Austin Multifamily Market Continues Meteoric Rise as Investors Target Central Texas

by Taylor Williams

By Andrew Dickson, managing director, Newmark

Almost daily, Newmark’s Central Texas multifamily capital markets group speaks with investors looking to enter the Austin multifamily market.

With headlines aplenty about corporate relocations to the city, investors are often looking to trade tax-burdensome environments for business-friendly ones like Texas. What is driving the interest, and what is it actually like buying multifamily assets in Central Texas today?

Andrew Dickson, Newmark

Andrew Dickson, Newmark

Economic Synopsis

According to data from Opportunity Austin, the economic initiative of the Greater Austin Chamber of Commerce, more than 100 companies have made relocation or expansion announcements in Austin, resulting in over 15,000 jobs pledged through June 2021.

Opportunity Austin tracked 22,114 new jobs announced in 2020 — a record-breaking year — and the city is presumably on its way to another record-setting year in 2021.

It is worth noting that many of the jobs announced in 2019 and 2020 are still forthcoming. Like many industries, tech firms often cluster together. Whether relocation announcements are due to existing synergies with other firms or cost-reduction strategies, we anticipate the trend of tech or tech-adjacent companies moving to Central Texas to continue.

Due to these local shifts, as well as macroeconomic housing impacts, the single-family housing market in Austin is as active as we’ve ever experienced.

The Austin Board of Realtors recently reported that the median home price in Austin reached $575,000 in June, a 30.9 percent increase from June 2020. In April, Austin had only 0.6 months’ supply of single-family inventory, which sent many would-be homeowners into apartments, positively impacting multifamily owners and developers.

While multifamily rents are up in nearly every major metro area coming out of the pandemic, Austin’s rents are trending toward unprecedented levels of growth this year. According to CoStar Group, Austin is on pace for approximately 20.1 percent year-over-year rent growth by the end of 2021, with rents increasing from $1,301 to $1,562 per month.

Nearly every developer we speak with has shared that his or her company is executing more than 50 or 60 leases per month and can’t seem to deliver units quickly enough to keep up with demand. The previous
high-water mark for annual multifamily absorption in Austin was just over 11,200 units; 2021 absorption is trending toward over 15,500 units.

With about 20,000 units currently in various stages of construction, an estimated 50 to 60 percent of those units will deliver over the next 12 months. All of that is to say that these incredibly strong multifamily fundamentals in Austin are here to stay.

Demand Drivers

In terms of multifamily capital markets transactions, all asset profiles — value-add, core-plus and core — have received outstanding interest and demand. This demand is due to three primary factors: the macroeconomic environment; pent-up buyer demand after several months of minimal transaction activity in mid-2020; and shifting investor interest from other regions and asset classes, such as office and retail, to Sun Belt multifamily product.

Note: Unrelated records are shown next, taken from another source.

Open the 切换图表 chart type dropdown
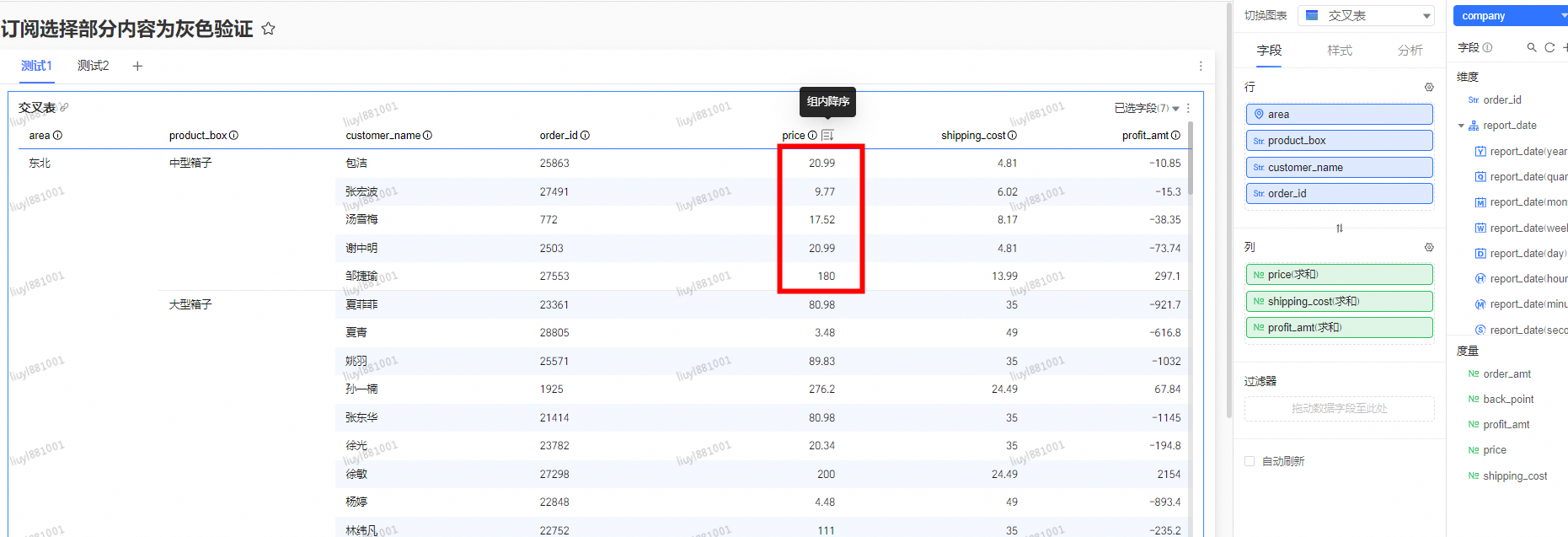pos(1366,16)
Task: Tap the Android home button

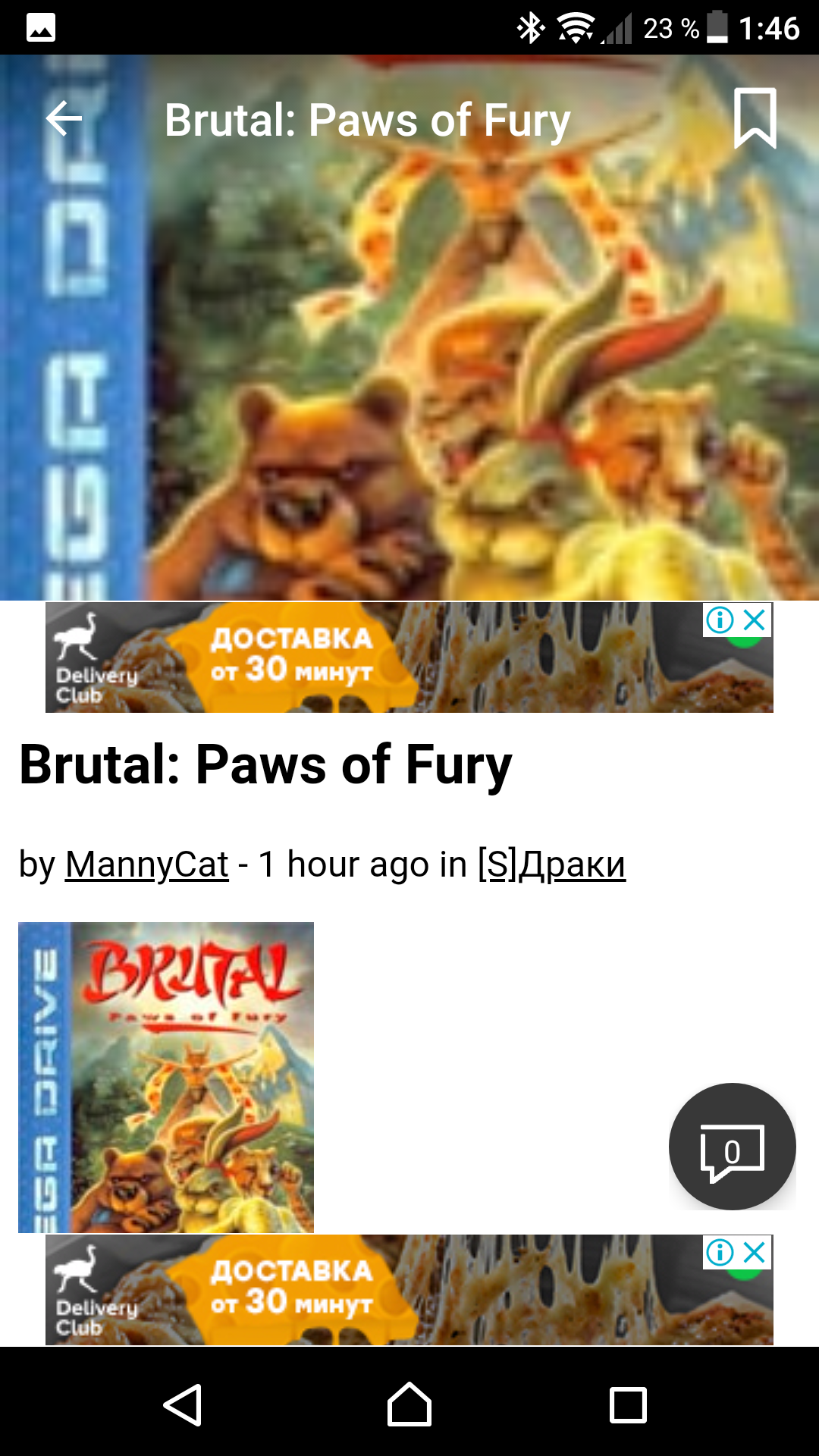Action: point(410,1404)
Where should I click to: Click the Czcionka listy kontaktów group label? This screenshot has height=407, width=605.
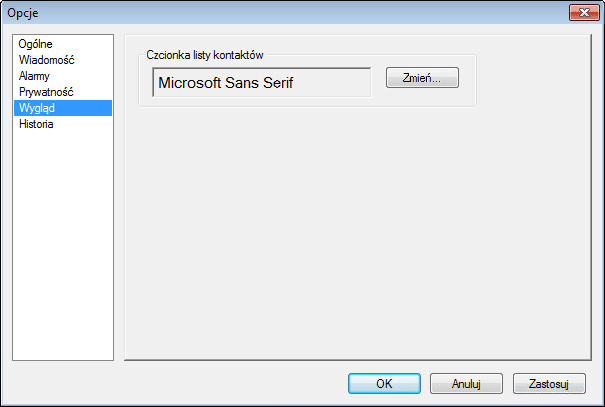[204, 55]
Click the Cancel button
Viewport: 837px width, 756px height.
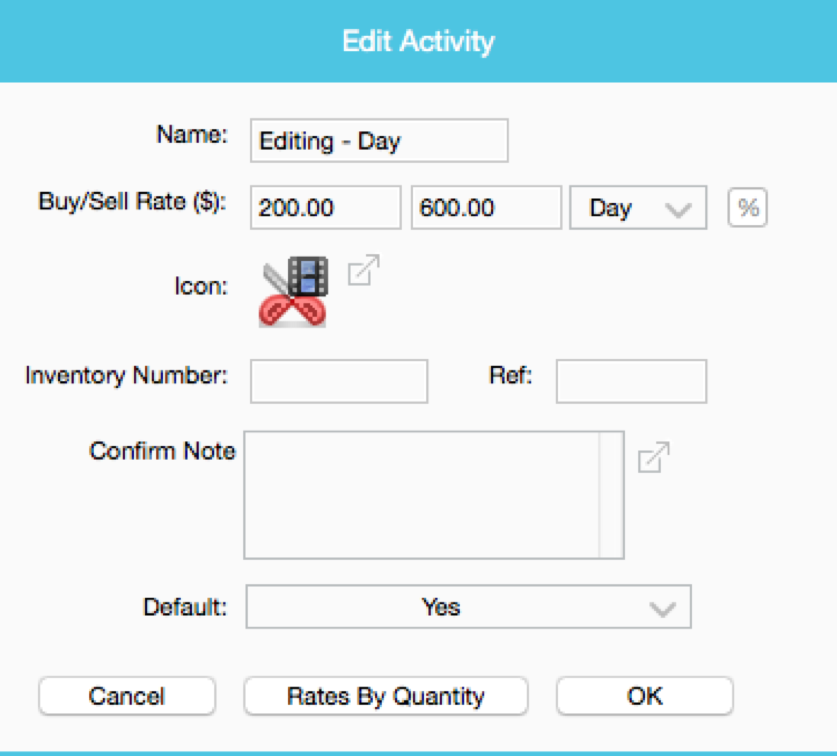point(127,696)
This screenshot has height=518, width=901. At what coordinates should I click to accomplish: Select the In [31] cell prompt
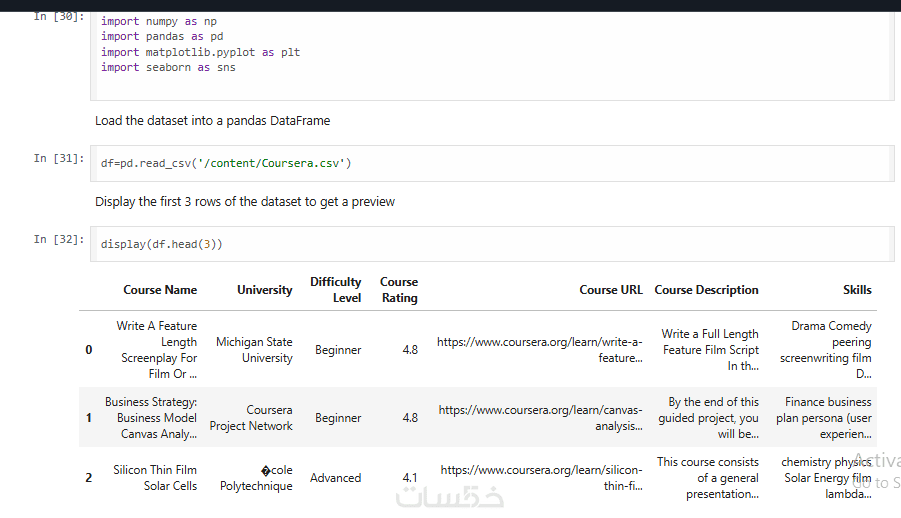[59, 158]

Due to the competitive landscape, buyers are increasingly putting up hard money at contract execution and tightening other terms to win marketed deals. Interest is as strong as ever, from both private and institutional investor bases.

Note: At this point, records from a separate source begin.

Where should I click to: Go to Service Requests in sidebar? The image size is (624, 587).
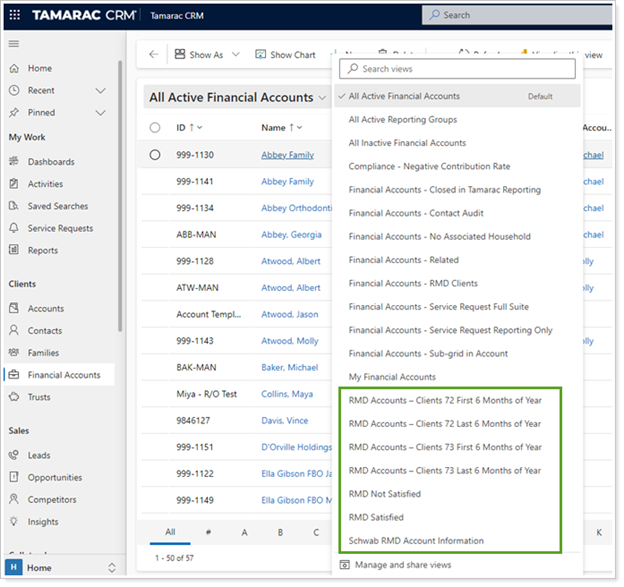pyautogui.click(x=60, y=228)
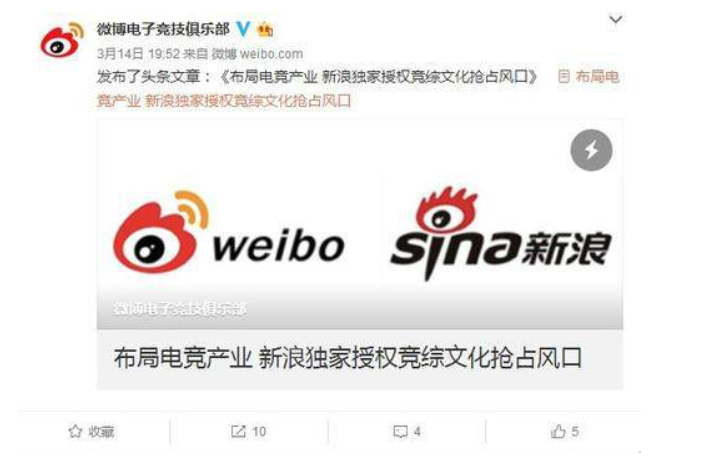Open the account name 微博电子竞技俱乐部
702x468 pixels.
[163, 29]
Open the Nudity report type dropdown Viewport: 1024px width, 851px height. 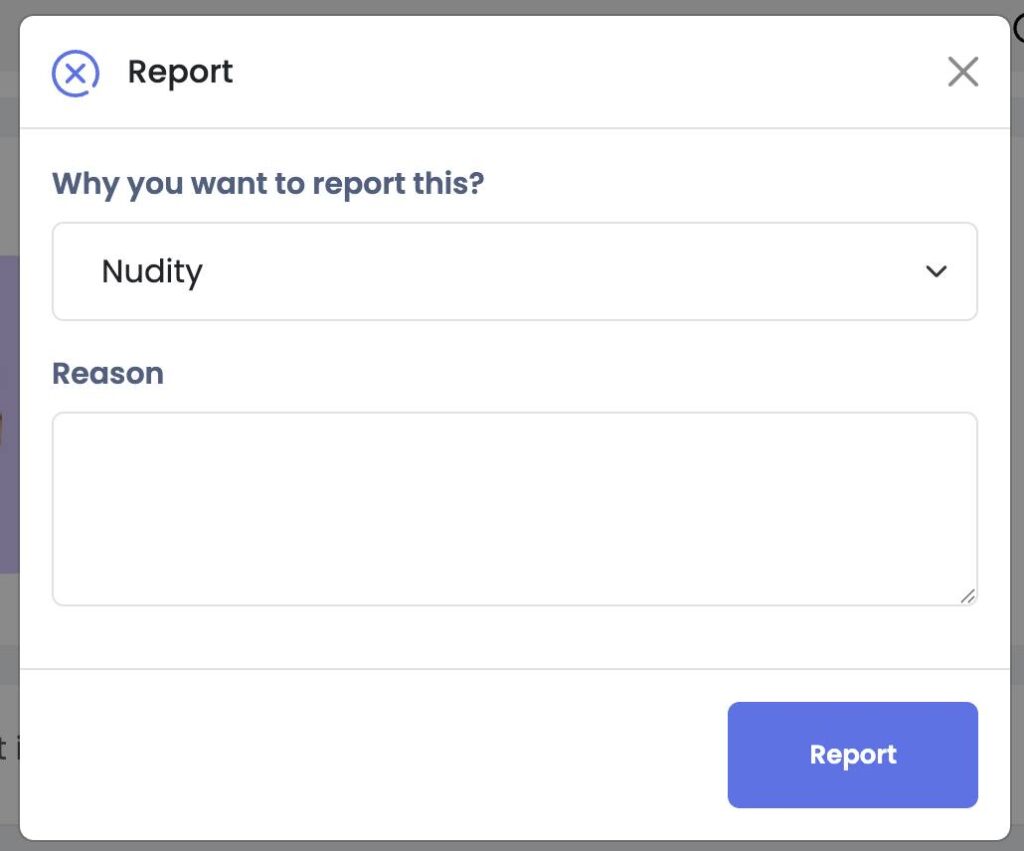514,271
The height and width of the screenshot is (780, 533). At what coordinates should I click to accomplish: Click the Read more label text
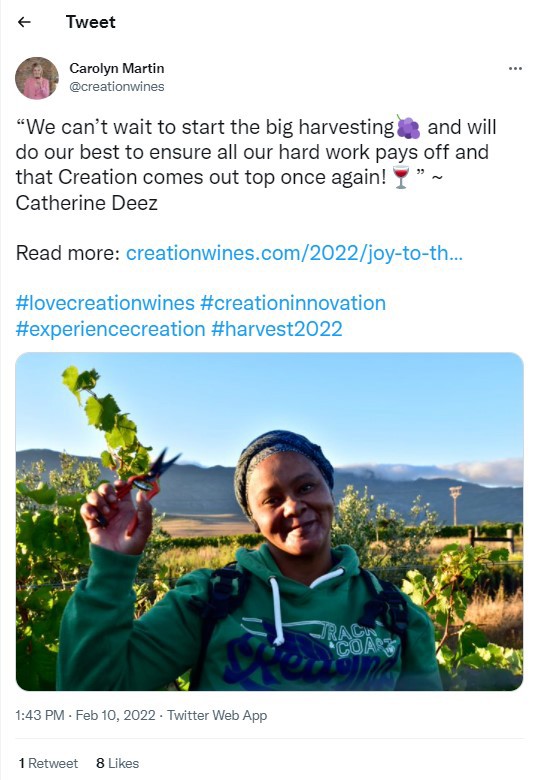(68, 253)
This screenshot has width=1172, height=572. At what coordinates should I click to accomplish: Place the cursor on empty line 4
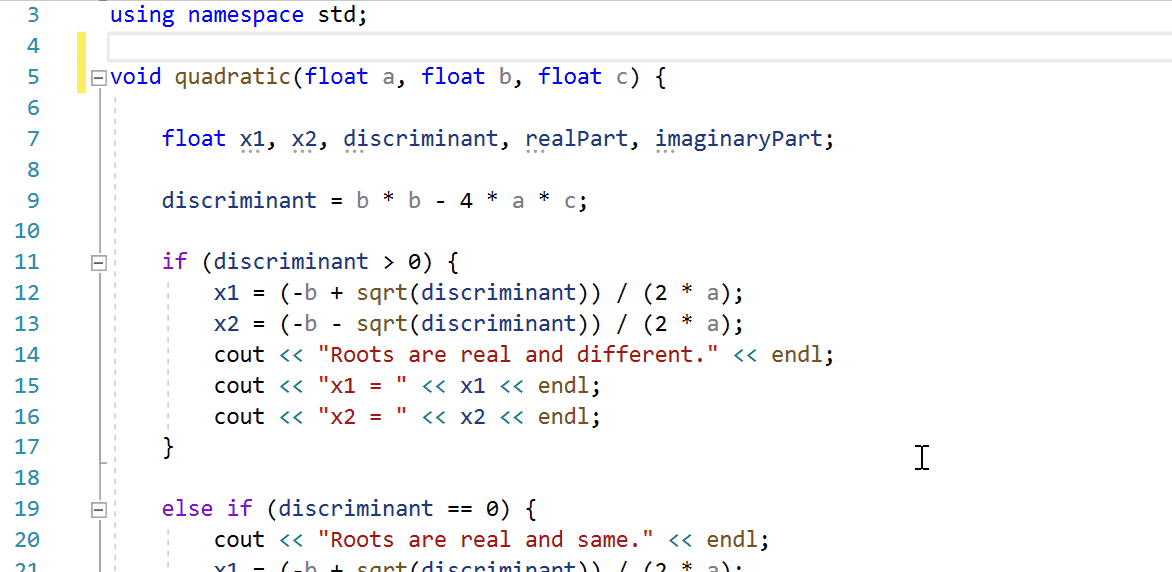pos(500,46)
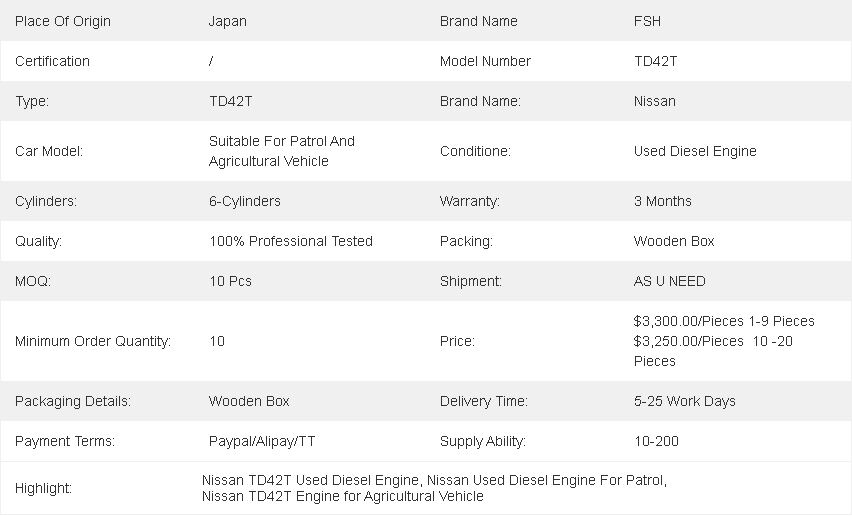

Many buyers in Austin are currently shifting their focus away from trailing cap rates and toward forward-looking organic rent growth or business plan execution as ways to satisfy their respective return thresholds.

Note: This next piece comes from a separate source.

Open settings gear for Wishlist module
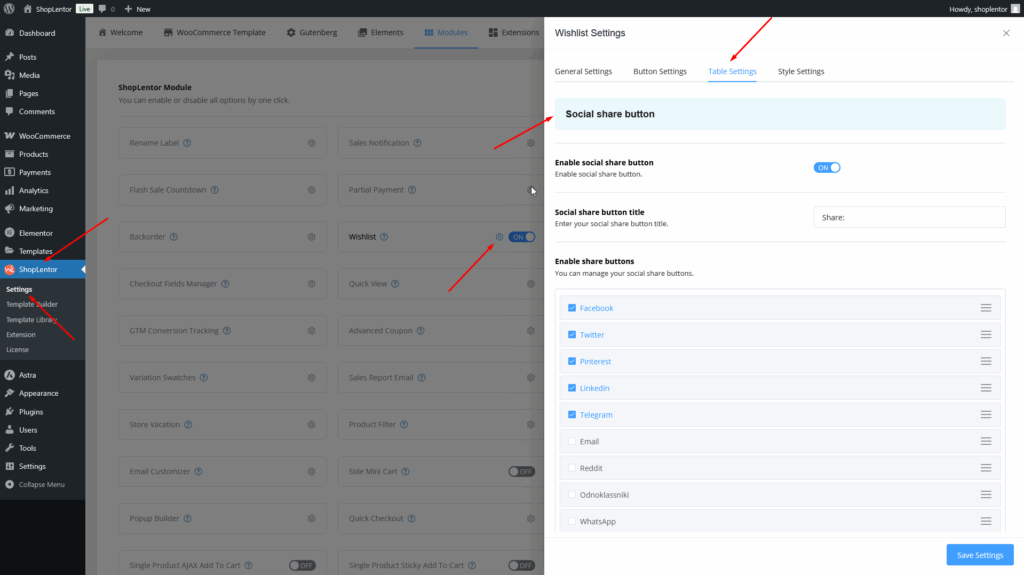 point(499,237)
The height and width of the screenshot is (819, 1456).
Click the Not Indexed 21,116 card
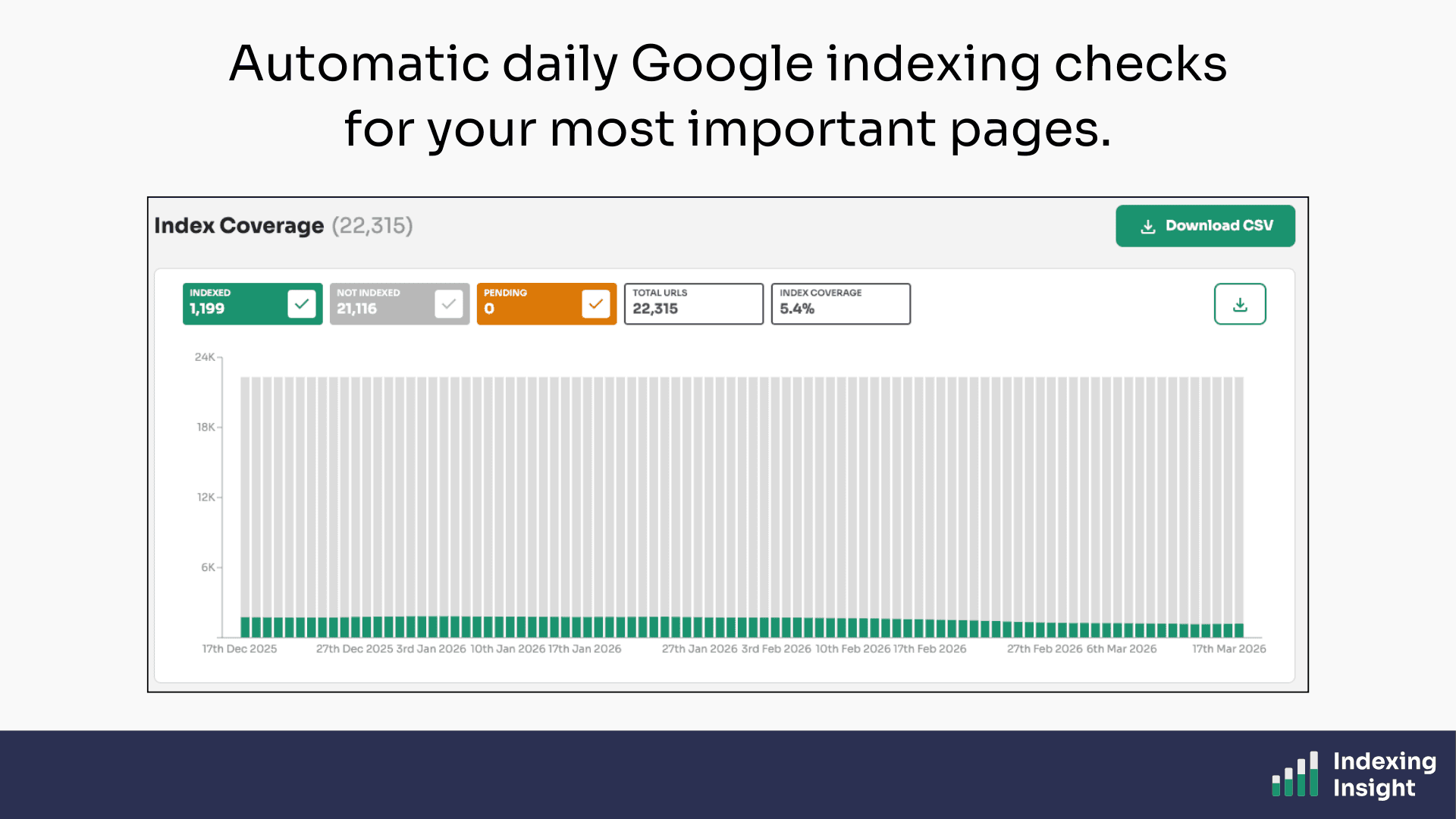(x=379, y=304)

The sheer number of groups interested in any single listing can often lead to  price increases of 5 to 10 percent from initial offers to the final awarded price. In addition, a wide array of incredibly attractive debt options is fueling this competitive bidding.

Most of the properties our team has sold this year have had some component of value-add upside. In most
cases, bridge lenders and debt funds have been lending at around 70 to 75 percent (or higher) loan-to-cost ratios, which has attracted private syndicator buyers that historically would have been maxed out on pricing due to lower leverage constraints.

For buyers looking to break through with a first Austin multifamily investment, the feedback our team is receiving is that it feels like a fast-moving train. The diligence and perspective of every investor we’ve worked with over the past several years has been rewarded. Rent growth and asset appreciation will continue as businesses and people target Austin as a place where they can successfully live, work and play.

— This article first appeared in the July 2021 issue of Texas Real Estate Business magazine.